The profit after tax from continuing operations for Tabcorp in 2015 was $171.3 million – up 14.7%, with revenue up 5.7%. The fully franked dividend for the year was 20 cents per share, plus a special dividend of 30 cents per share paid in March 2015. The ASA congratulated the board on finding a capital management programme, via a renounceable rights issue, that allowed significant franking credits to be distributed to shareholders. For the past three years the ASA has been urging the Board to adopt such a programme.

Tabcorp is pleased to see that a government review is proposed into illegal offshore wagering and hopefully this will also lead to a level playing field in Australia. The Northern Territory has licensed bookmakers that pay a fraction of the tax that applies in other Australian States.

Tabcorp has appealed to the High Court claiming $686 million as a result of cancellation of arrangements with the Victorian government some years ago. The hearing is scheduled to commence on 10 November 2015.

Revenue for the three months ended 30 September 2015 was 1.1% ahead of the revenue earned in the first quarter last year.

The senior management team is made up of 33% female employees and the target is 40% by 2018.

The ASA voted undirected proxies for the re-election of Elmer Funke Kupper and the resolution was approved by 85% of voting shareholders.

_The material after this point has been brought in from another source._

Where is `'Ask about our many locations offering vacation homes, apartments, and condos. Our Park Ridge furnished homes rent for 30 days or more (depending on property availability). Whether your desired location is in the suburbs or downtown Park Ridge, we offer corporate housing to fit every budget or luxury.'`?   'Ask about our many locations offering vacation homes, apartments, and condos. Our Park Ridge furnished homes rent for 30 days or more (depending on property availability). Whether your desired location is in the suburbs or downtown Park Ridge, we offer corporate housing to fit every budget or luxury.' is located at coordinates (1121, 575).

The ASA voted undirected proxies in favour of the re-election of Stephen Gregg as a director. However the ASA noted that Mr Gregg only owns 15,000 shares in Tabcorp and ASA guidelines state that after three years a non-executive director should hold shares equal to one year’s director’s fees. In his case this would equal about 29,000 shares. Mr Gregg was re-elected by 99% of voting shareholders.

The ASA voted undirected proxies against adoption of the Remuneration Report. In the view of the ASA the term of the Long Term Incentive Plan (LTI) should be four years – not three, and there is only one performance hurdle being Total Shareholder Return. The ASA believes an additional performance hurdle should be adopted. The ASA also opposed vesting 50% of the LTI when the 50th percentile of the comparator group is reached. ASA guidelines recommend 30%. The ASA pointed out that Mr Funke Kupper is a Director of Tabcorp and is also CEO of ASX Limited. ASX commences vesting at a lower level of 25%. The resolution was approved by 94 % of voting shareholders.

The ASA voted undirected proxies against the resolution to grant performance rights to the Managing Director, because of the deficiencies mentioned in comments covering the Remuneration Report. The resolution was approved by 89% of voting shareholders.

The Chairman advised that from the 2016 year, market value will be used for assessing the number of performance grants for executives, rather than the fair value used at present.

Resolution 5 sought approval to grant additional equity to the Managing Director following the rights issue in March, to restore value to his earlier grants.

The Chairman explained that on the basis of proxies held, the resolution would have passed, but there was concern amongst some proxy advisers that the resolution should not proceed and the resolution was withdrawn.

The ASA representative was the only person to ask questions and make comments at the meeting.